Requirement> Report each line from the entries in which "click" can be found.

Provided records>

......

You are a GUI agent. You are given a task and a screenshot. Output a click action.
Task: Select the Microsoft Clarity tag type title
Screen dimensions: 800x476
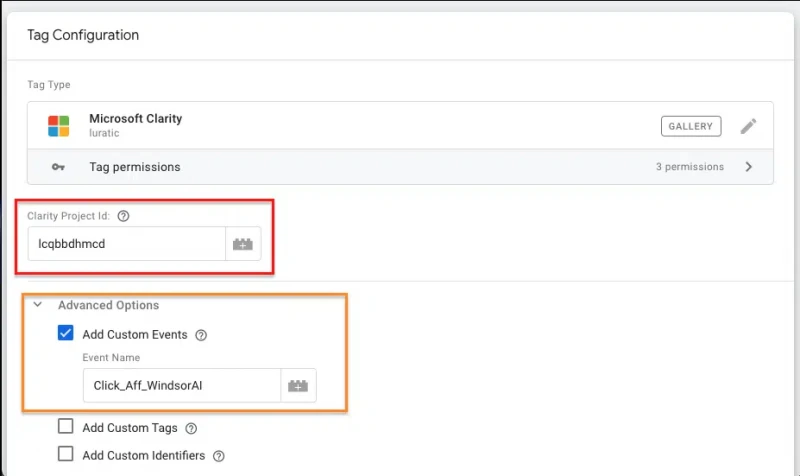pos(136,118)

......

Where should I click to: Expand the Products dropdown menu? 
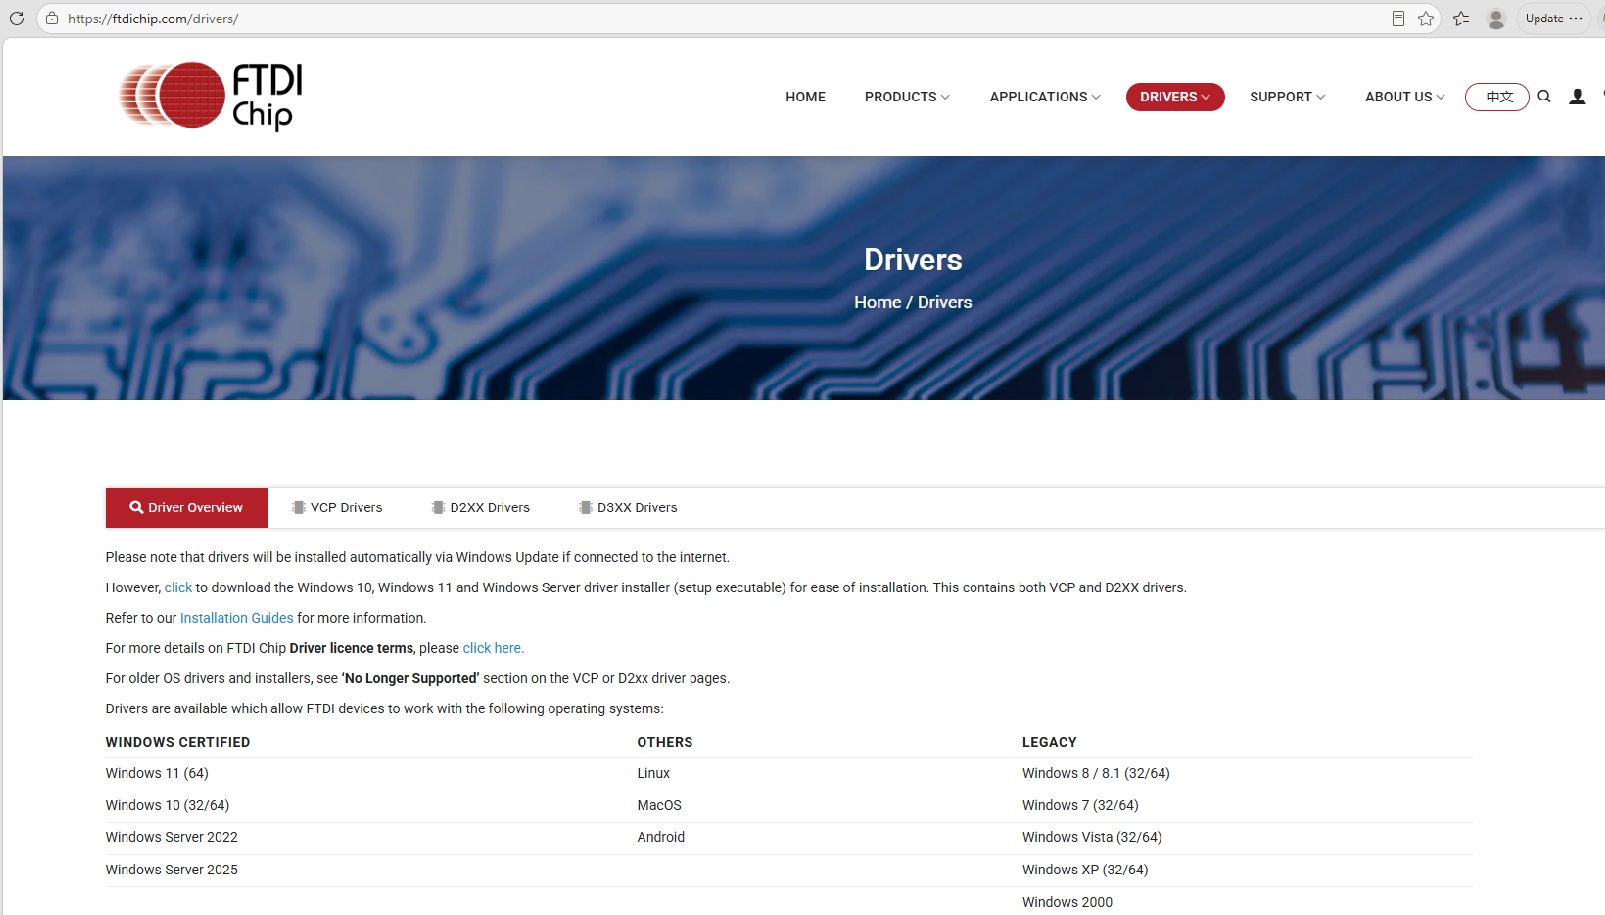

......

Output below>
You are a GUI agent. You are given a task and a screenshot. Output a click action.
Where should I click to: Expand the Products dropdown menu? 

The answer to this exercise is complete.